— Instructions for the task —
Only the lines from the one containing "Task: Click the" through the end of the entries should be returned, exactly as they are, with the pictures omitted.

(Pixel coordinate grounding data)
==========
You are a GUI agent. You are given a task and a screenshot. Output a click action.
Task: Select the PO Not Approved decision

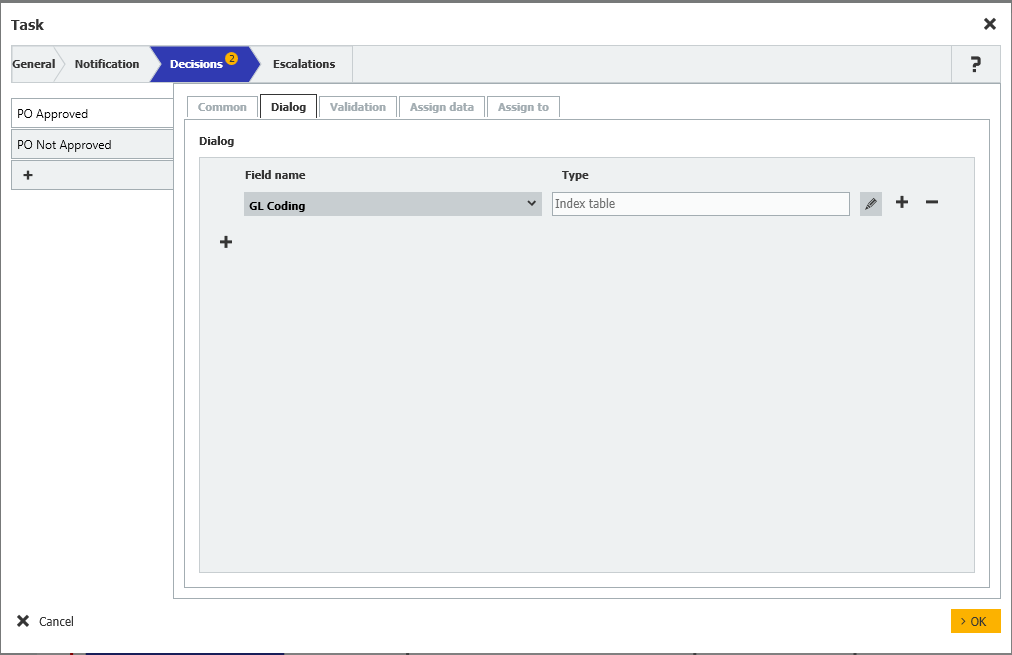tap(92, 145)
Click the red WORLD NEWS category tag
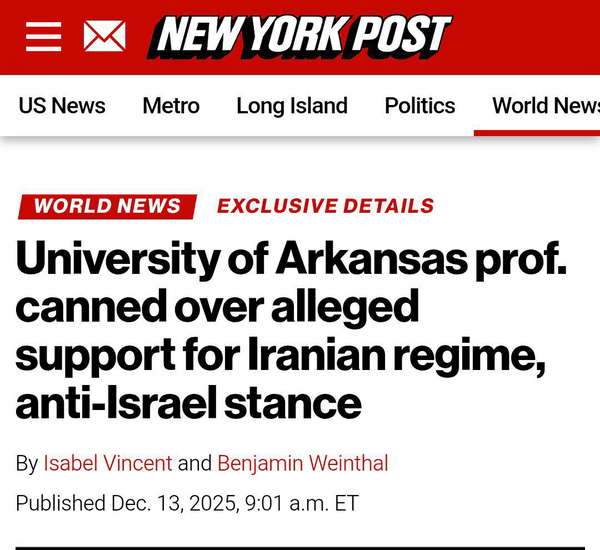Image resolution: width=600 pixels, height=550 pixels. point(107,207)
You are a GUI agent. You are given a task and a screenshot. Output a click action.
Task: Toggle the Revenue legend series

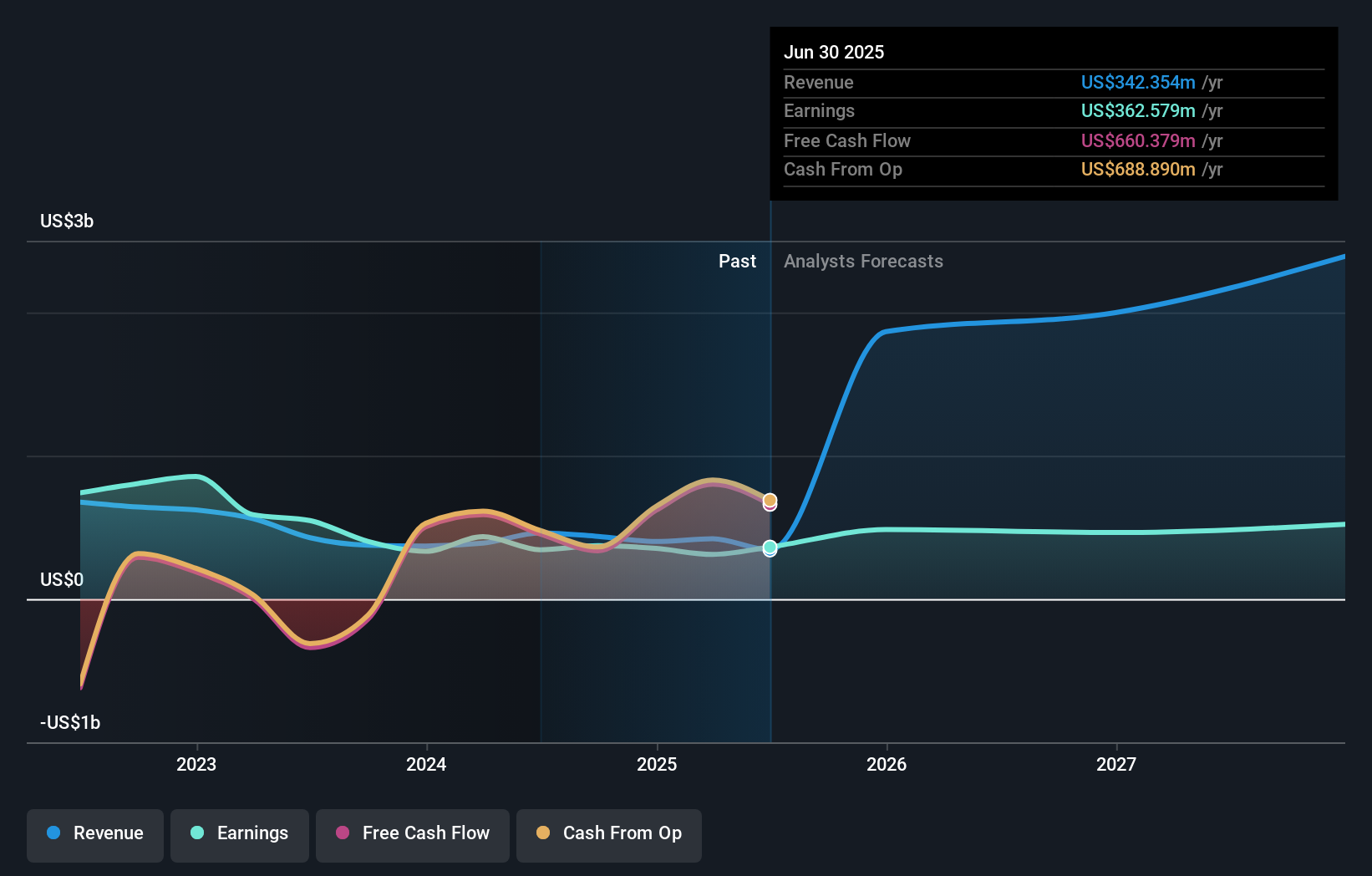[x=95, y=835]
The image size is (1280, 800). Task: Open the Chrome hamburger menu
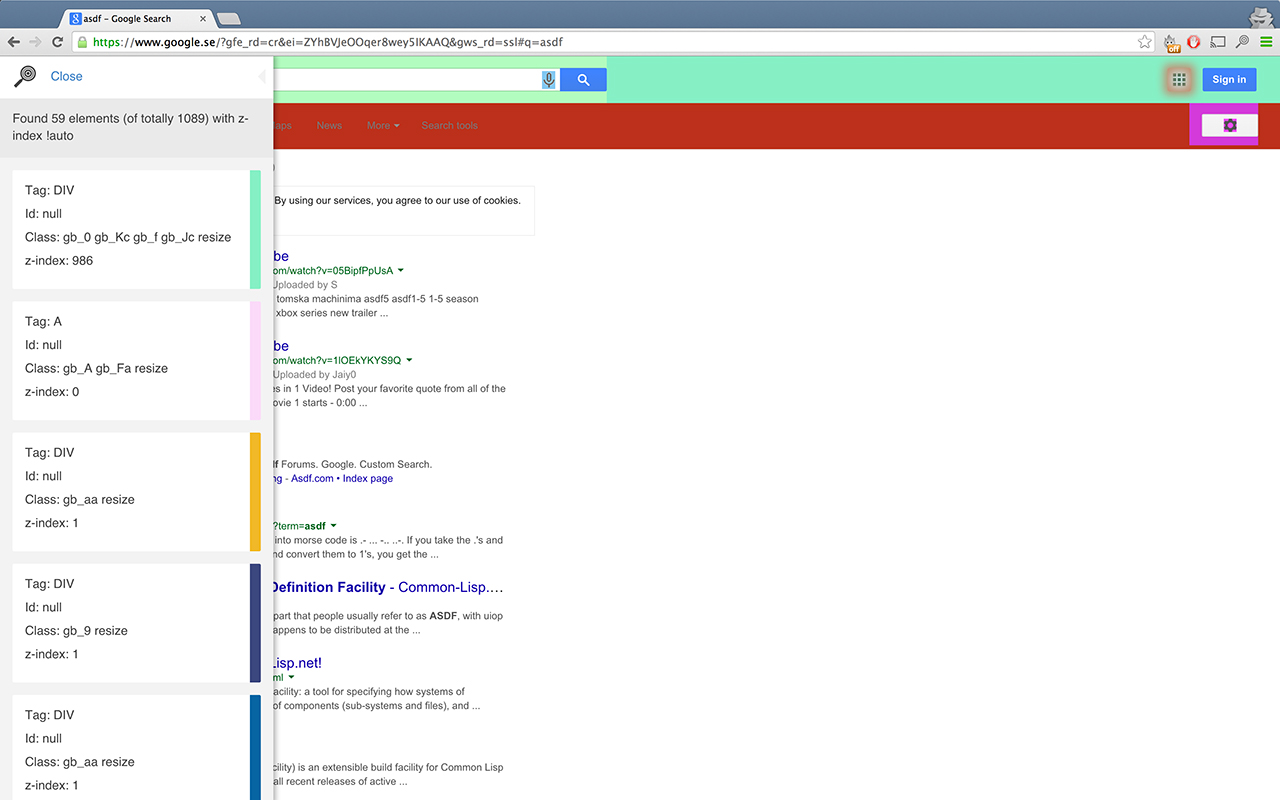[1268, 41]
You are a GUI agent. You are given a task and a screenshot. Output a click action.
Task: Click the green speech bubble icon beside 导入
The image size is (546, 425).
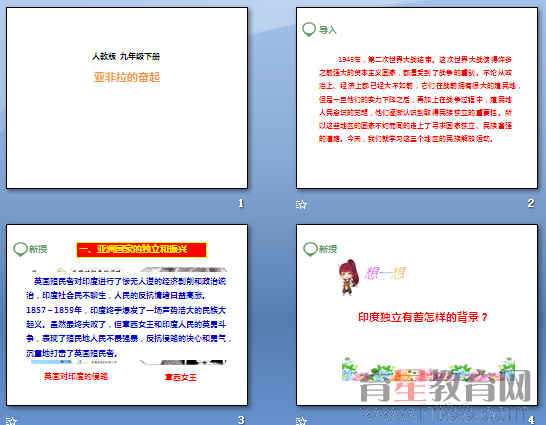click(309, 30)
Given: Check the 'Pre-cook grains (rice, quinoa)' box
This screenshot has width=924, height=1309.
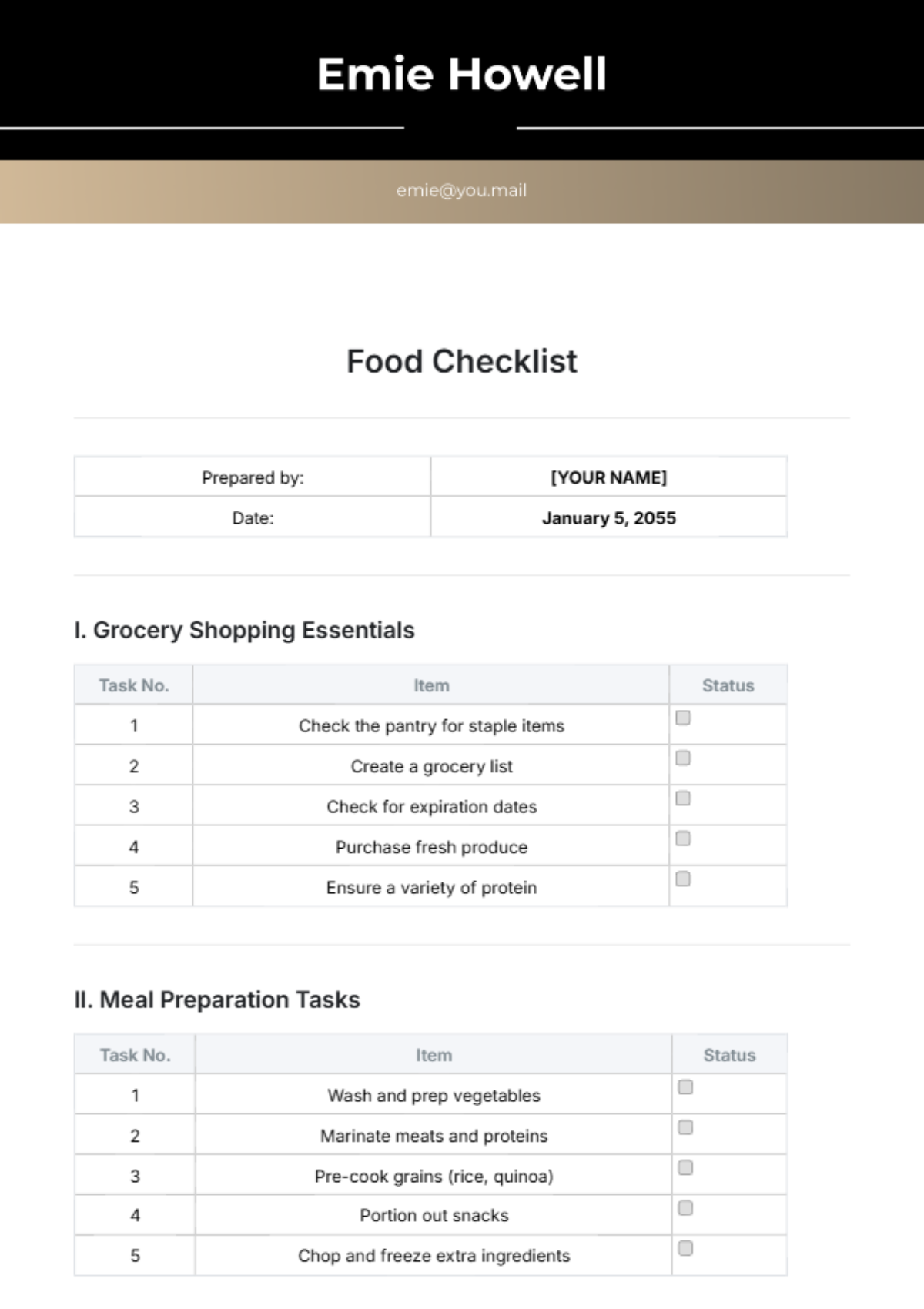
==========
— Solution for this exercise —
Task: Click the green speech bubble icon beside 导入
The image size is (546, 425).
click(309, 30)
Given: Check the 'Pre-cook grains (rice, quinoa)' box
This screenshot has width=924, height=1309.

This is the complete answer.